14 Years to Unicode

Last August I was chatting with some friends (every coder has an IRC channel with around six nerds they shoot the breeze with, right?) and said:

In other news, I will be really happy in like fifteen years when everyone has broken down and admitted that Unicode is the only sane way to go and all the tools use it by default. At the moment it’s built into most everything, but it 1. is generally broken and 2. is not the default.

(Clarification: I mean Unicode implementations are broken, not the standard itself.)

Google just posted a great graph of the uptake of Unicode on the web:

Graph showing strongly rising unicode adoption{.important}

This is really encouraging, it’s great to see Unicode taking a plurality (if not yet a majority or totality) share.

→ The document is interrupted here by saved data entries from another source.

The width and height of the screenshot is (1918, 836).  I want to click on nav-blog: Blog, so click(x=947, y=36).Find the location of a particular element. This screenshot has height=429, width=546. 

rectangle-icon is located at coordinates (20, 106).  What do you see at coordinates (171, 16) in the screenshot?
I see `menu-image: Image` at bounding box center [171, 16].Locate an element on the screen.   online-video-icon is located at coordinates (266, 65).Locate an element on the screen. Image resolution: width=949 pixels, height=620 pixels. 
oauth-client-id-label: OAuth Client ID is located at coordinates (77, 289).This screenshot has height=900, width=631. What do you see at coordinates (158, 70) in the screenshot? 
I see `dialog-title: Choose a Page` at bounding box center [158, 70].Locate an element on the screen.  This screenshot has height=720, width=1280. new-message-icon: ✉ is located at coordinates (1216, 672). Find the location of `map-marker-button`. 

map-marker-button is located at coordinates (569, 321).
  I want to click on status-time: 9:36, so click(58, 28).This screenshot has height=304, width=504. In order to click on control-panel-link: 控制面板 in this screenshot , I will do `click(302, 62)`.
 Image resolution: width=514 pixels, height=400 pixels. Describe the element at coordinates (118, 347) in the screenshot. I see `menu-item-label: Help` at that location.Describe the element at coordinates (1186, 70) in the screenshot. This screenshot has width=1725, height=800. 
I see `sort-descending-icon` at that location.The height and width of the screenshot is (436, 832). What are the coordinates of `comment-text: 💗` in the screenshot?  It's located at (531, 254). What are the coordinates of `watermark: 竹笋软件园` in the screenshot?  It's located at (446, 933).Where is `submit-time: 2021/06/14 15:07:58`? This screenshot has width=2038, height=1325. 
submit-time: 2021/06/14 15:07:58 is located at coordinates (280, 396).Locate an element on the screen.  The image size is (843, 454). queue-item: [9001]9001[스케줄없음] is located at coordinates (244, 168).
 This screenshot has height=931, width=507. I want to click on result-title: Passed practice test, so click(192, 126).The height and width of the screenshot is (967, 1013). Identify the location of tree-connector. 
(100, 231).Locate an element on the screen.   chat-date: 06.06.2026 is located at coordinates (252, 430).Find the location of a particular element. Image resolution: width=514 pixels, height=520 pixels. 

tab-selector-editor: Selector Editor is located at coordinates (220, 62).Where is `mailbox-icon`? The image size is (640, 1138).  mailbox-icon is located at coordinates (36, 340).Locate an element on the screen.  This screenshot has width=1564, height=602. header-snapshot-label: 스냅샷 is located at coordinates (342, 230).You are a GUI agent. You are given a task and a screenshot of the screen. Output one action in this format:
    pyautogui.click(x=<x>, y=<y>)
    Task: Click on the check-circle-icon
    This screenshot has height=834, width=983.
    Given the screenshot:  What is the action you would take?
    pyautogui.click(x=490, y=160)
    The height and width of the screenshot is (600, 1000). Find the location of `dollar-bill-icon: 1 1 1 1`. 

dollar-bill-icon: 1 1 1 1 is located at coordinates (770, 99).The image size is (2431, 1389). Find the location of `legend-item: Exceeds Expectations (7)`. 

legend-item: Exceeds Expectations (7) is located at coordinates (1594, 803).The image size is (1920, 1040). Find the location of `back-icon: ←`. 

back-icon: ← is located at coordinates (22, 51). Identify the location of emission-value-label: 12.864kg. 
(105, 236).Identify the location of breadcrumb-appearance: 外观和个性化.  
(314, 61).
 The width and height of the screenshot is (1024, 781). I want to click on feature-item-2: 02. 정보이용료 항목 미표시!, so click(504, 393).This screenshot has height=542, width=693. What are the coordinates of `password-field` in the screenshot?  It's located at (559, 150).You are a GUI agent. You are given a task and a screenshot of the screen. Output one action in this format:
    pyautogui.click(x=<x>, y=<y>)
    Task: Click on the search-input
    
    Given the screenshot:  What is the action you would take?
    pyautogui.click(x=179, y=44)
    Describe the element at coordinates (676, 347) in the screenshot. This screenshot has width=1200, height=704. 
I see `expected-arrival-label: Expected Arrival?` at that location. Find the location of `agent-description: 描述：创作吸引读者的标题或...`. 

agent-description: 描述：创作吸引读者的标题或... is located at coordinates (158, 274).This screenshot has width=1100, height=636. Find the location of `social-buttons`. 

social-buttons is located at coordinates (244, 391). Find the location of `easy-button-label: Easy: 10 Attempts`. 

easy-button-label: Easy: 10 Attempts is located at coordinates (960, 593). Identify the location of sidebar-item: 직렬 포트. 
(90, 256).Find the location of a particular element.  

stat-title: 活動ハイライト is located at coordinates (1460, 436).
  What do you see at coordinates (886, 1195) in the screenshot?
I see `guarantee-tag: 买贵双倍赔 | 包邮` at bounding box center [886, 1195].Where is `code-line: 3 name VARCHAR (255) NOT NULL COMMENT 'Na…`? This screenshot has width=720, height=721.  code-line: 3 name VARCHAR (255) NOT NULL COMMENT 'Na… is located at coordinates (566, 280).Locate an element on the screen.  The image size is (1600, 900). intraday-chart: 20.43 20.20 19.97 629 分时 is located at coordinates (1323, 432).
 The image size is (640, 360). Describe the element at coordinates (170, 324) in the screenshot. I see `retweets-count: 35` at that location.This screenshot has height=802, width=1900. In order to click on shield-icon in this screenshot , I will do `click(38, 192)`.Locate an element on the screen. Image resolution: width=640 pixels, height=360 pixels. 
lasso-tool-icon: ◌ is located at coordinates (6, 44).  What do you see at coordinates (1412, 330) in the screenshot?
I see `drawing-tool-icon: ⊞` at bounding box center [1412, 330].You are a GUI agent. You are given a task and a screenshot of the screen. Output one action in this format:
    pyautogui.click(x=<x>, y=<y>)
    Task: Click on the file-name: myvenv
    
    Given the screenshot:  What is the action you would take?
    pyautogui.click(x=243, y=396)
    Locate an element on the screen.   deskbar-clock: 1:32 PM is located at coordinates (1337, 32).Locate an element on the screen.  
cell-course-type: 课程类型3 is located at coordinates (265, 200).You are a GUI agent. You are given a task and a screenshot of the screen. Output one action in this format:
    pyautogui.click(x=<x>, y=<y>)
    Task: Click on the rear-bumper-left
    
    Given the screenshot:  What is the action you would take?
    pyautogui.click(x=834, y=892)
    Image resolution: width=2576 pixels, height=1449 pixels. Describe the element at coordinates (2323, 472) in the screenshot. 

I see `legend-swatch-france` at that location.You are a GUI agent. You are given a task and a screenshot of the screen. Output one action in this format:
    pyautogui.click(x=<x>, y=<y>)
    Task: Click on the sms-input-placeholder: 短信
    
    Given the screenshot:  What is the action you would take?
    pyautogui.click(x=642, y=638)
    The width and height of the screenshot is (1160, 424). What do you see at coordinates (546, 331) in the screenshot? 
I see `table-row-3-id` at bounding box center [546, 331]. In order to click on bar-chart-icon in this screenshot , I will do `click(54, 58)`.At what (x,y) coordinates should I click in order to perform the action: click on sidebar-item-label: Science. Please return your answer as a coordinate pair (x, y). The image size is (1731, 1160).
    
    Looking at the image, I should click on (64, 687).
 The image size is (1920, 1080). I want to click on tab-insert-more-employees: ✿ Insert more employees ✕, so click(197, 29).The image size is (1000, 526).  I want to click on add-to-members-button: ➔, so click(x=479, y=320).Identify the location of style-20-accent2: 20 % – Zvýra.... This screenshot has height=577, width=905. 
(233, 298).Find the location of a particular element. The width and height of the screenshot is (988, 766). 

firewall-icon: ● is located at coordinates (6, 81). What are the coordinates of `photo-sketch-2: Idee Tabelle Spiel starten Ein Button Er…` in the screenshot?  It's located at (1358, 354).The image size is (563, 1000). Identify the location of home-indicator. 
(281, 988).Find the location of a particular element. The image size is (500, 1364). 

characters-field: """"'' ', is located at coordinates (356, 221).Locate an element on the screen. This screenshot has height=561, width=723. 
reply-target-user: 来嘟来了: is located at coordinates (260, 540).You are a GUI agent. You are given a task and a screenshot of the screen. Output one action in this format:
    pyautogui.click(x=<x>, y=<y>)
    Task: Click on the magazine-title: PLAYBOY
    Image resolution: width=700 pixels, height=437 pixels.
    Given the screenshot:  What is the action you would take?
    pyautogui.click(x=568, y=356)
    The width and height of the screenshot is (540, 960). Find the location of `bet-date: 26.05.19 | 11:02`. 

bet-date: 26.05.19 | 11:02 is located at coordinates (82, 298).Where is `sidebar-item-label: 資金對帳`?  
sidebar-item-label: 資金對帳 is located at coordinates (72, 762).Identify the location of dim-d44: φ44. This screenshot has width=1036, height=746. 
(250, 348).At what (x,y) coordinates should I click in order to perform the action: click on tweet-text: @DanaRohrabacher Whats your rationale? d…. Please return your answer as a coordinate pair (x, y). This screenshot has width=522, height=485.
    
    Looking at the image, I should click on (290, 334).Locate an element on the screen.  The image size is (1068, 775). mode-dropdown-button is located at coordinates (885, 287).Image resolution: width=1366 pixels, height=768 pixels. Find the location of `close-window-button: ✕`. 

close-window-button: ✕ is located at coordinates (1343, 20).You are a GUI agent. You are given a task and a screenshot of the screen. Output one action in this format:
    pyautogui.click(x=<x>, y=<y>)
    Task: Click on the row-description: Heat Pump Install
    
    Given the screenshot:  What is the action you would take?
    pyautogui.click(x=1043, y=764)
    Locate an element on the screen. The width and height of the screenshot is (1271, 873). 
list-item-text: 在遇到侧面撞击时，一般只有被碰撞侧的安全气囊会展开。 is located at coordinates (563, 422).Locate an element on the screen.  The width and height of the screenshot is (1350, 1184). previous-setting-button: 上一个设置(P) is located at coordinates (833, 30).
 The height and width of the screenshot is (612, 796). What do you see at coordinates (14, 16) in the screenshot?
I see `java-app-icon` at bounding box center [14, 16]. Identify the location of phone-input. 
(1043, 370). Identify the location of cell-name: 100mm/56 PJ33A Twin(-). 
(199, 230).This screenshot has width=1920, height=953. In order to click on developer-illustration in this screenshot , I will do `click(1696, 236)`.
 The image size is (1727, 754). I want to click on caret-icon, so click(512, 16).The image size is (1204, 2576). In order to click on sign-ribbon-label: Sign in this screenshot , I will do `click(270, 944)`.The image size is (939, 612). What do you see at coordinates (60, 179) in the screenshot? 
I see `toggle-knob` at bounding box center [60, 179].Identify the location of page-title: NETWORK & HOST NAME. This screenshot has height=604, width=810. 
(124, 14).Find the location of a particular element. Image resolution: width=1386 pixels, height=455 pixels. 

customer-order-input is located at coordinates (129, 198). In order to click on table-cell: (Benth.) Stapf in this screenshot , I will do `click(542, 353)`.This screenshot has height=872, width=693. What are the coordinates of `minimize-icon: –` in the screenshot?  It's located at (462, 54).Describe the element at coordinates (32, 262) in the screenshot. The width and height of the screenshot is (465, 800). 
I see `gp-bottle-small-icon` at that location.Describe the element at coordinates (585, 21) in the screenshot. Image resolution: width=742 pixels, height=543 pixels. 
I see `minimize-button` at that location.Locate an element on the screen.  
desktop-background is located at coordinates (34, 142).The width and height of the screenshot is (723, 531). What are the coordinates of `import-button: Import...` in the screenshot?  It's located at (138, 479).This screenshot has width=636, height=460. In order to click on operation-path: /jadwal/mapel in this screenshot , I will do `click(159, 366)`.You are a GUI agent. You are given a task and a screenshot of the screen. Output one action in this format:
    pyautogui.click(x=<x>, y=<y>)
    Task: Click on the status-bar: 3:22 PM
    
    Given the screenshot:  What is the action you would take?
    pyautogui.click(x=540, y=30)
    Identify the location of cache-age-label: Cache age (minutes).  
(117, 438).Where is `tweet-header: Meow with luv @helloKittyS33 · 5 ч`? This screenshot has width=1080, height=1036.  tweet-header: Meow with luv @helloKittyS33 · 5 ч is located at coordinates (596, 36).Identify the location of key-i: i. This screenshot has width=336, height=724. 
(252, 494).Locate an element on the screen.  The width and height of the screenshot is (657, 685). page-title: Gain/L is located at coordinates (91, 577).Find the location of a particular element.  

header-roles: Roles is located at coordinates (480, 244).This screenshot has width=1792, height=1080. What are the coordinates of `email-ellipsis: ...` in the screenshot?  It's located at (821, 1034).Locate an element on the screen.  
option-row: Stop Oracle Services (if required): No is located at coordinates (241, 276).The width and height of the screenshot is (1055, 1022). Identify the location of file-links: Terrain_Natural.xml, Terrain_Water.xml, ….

I think I had my two concerns reversed, Unicode needs to be set as the default for everything before all the varying implementations work out their myriad bugs.

But that’s progressing along well. Python 3000 and Ruby 1.9 will use Unicode as a default, and more content-producing tools are picking it up. There’s still lots of random standards that don’t support it (think of metadata stuffed into mp3s and images) or only half-support it in the “well, it’s 8-bit clean...” way that can leave you guessing at encoding.

I don’t have anything profound to say, I just like Unicode and wanted to make my prediction public.